The Bank of Japan has recently adopted the rate of negative 0.1 percent which is scheduled to take effect on Feb. 16.
China is sticking to monetary easing to boost its economy and the U.S. is even expected to hold its benchmark interest rate unchanged throughout the year due to its slowing growth, Yoon said.
"The U.S. economic growth is losing steam," he said. "A strong dollar drives down U.S. companies' financial results when they convert their overseas earnings back into dollars. In some cases, low oil prices are forcing U.S. firms to postpone or cancel their investment plans."
This alone could give the BOK good reason to consider cutting its policy rate, analysts said.
Korea's base rate now stands at an all-time low of 1.5 percent following the BOK's four rate cuts since August 2014. But all the efforts to stimulate Asia's fourth-biggest economy resulted in foreign capital outflows and sharply increased household debt as people borrowed more money from banks at cheaper rates.
Foreign net selling on the main Korea Exchange reached a total of 8.028 trillion won from Aug. 1, 2014 to Feb. 4, 2016, according to the Korea Exchange.

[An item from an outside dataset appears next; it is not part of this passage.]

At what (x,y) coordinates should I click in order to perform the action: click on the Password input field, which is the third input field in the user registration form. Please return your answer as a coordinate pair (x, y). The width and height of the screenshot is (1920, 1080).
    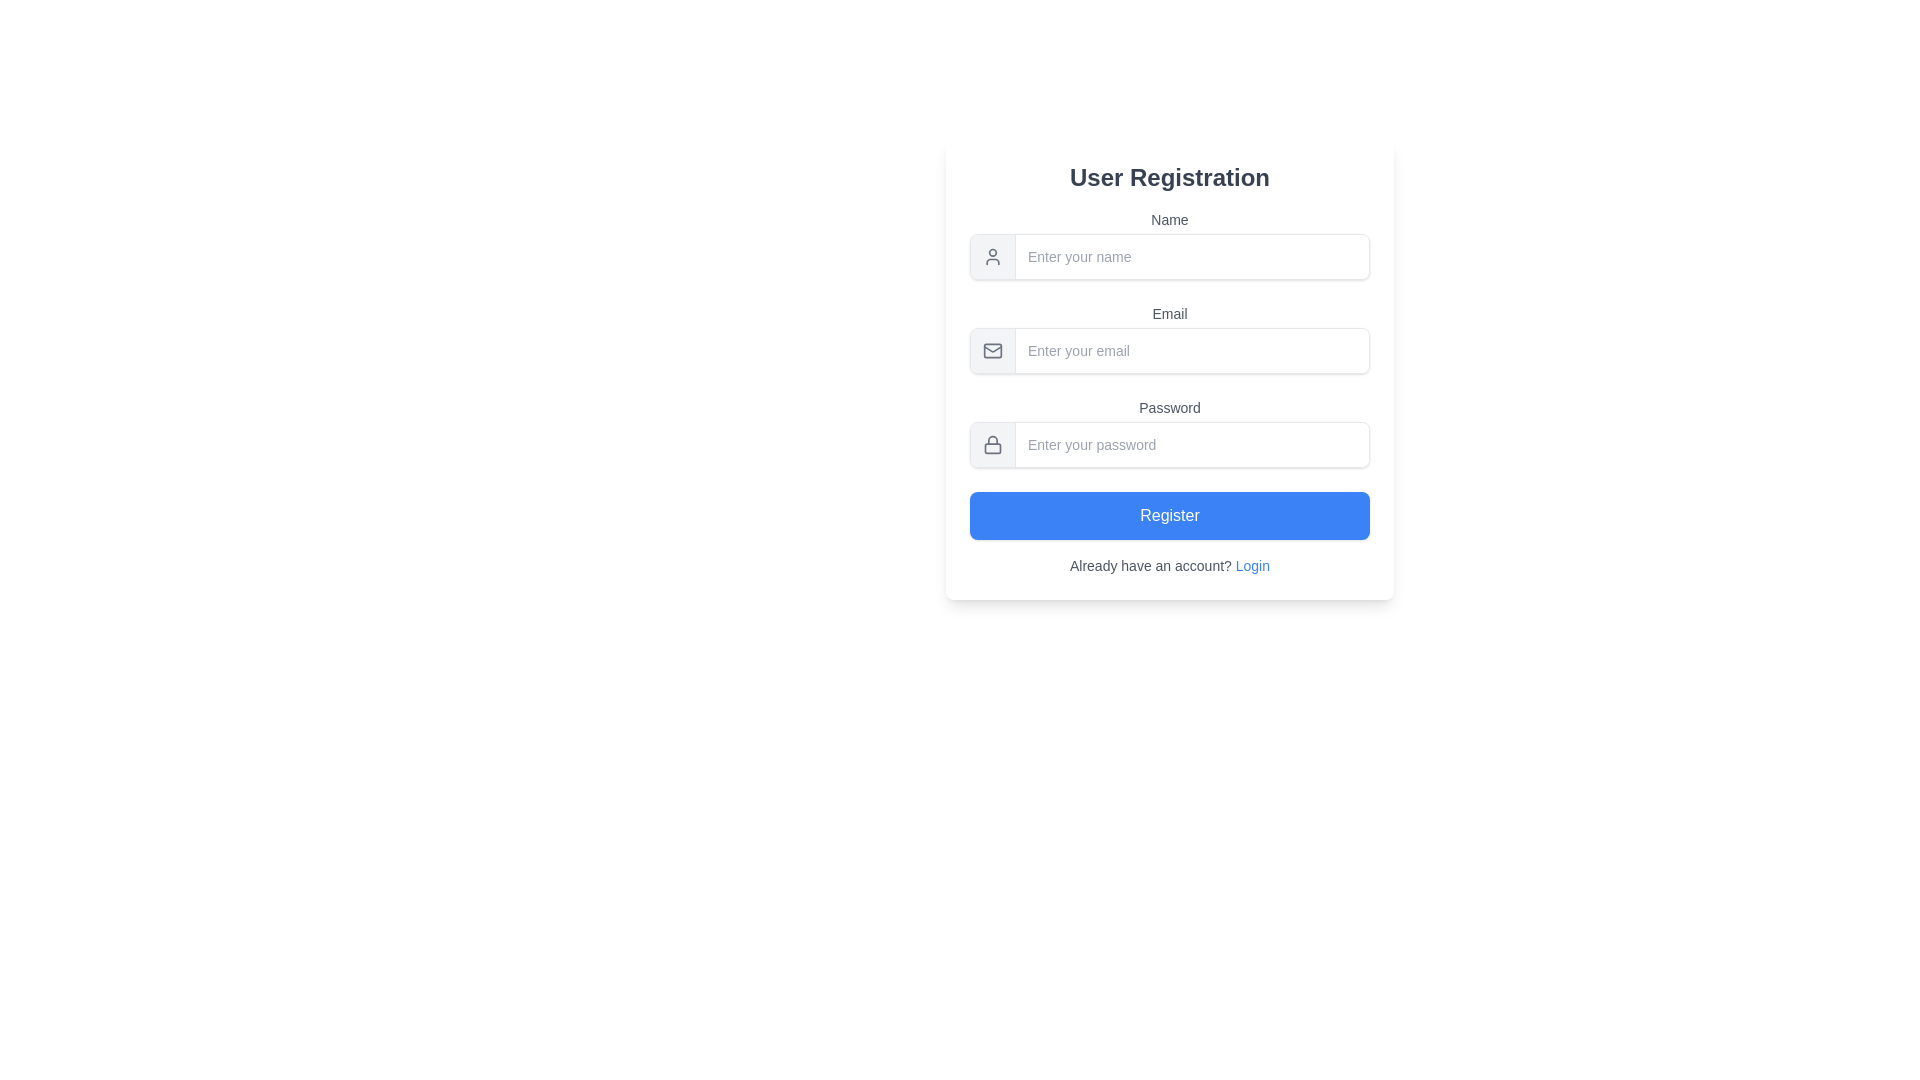
    Looking at the image, I should click on (1170, 431).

Household debt jumped 10 percent year-on-year to 1,166 trillion won at the end of September last year, showed BOK data.
The BOK has been reluctant to cut rates, as additional monetary easing would raise record-high household debts further to over 1,200 trillion won. Some of the household debt is also projected to turn into non-performing loans if interest rates rise later this year.
However, analysts said the size of foreign selling in the past two years hasn't reached a level that threatens the stability of Korea's financial market.
"Massive capital outflows aren't likely to happen this year," said LG Economic Research Institute economist Bae Min-keun. "The government's stricter rules on household loans are limiting the pace of household debt growth this year."
Given that the country's economic growth is unlikely to exceed 0.5 percent in the first quarter ending March 31, and that newly appointed Finance Minister Yoo Il-ho recently suggested it is too early to start discussing measures to support growth, the central bank should have room to act first, HSBC Global Research economist Joseph Incalcaterra said.
"The Bank of Japan's move to adopt negative interest rates last week had a discernible impact on the yen, and this is unlikely to go unnoticed by the BOK," he said. "The BOJ's moves may cause Korea's foreign-exchange policy to focus on engineering currency weakness."
Korea's exports marked the worst slump last month in six and a half years due largely to slowing demand from China and other markets. Exports in January plunged 19 percent year-on-year to $36.7 billion, BOK data showed.
"Both the government and the BOK are aiming for less than 3 percent growth but given that exports are plummeting, private consumption alone cannot cover the drop in exports," HSBC Korea Rates Strategist Hong Da-yeon said. "It is increasingly difficult to achieve such high growth for Korea. To be able to encourage firms to invest, the BOK may need lower rates for the coming months."